:: INFORMATION PROVIDED ::
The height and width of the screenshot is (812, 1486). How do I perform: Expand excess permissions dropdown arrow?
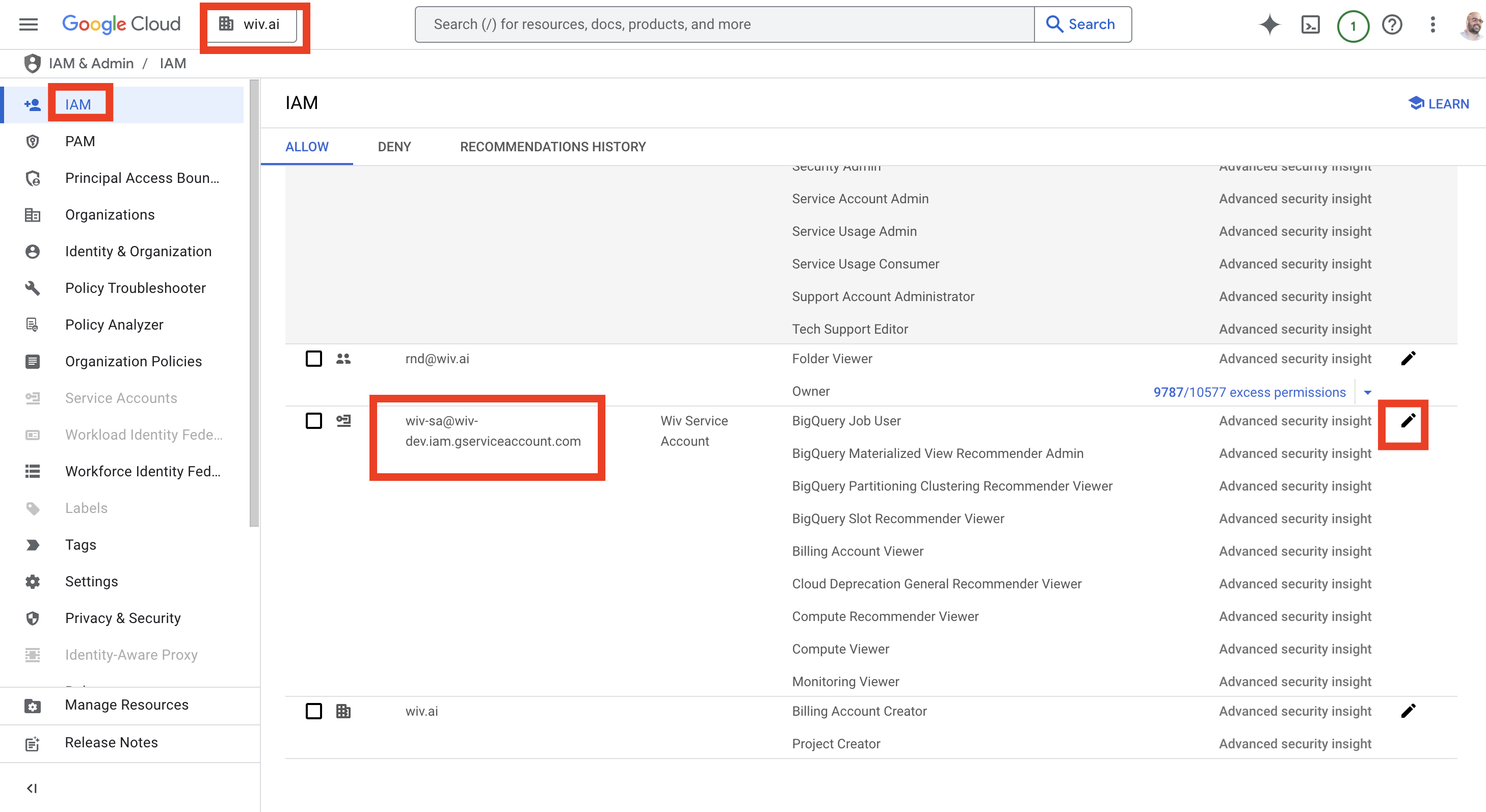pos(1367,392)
--
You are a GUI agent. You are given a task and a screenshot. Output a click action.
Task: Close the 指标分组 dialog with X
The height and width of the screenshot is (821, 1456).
--
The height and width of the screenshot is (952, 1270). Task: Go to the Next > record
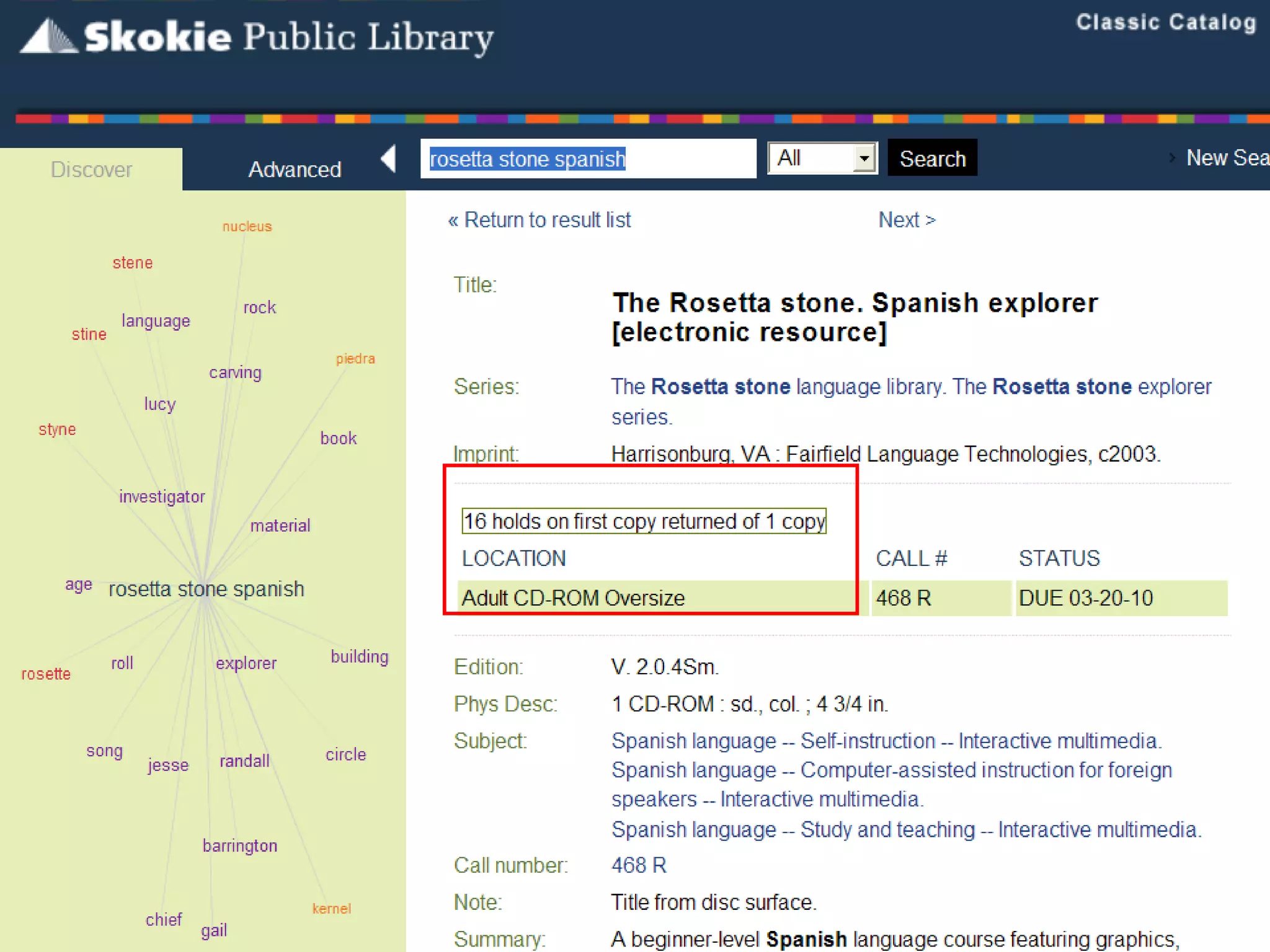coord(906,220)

:: WHAT IS REQUIRED ::
Starting at the line above that contains "Task: Close the 指标分组 dialog with X", write out each line exactly until the line that contains "The height and width of the screenshot is (821, 1456)." has been written, and stop there.

:: TASK SOLUTION ::
Task: Close the 指标分组 dialog with X
The height and width of the screenshot is (821, 1456).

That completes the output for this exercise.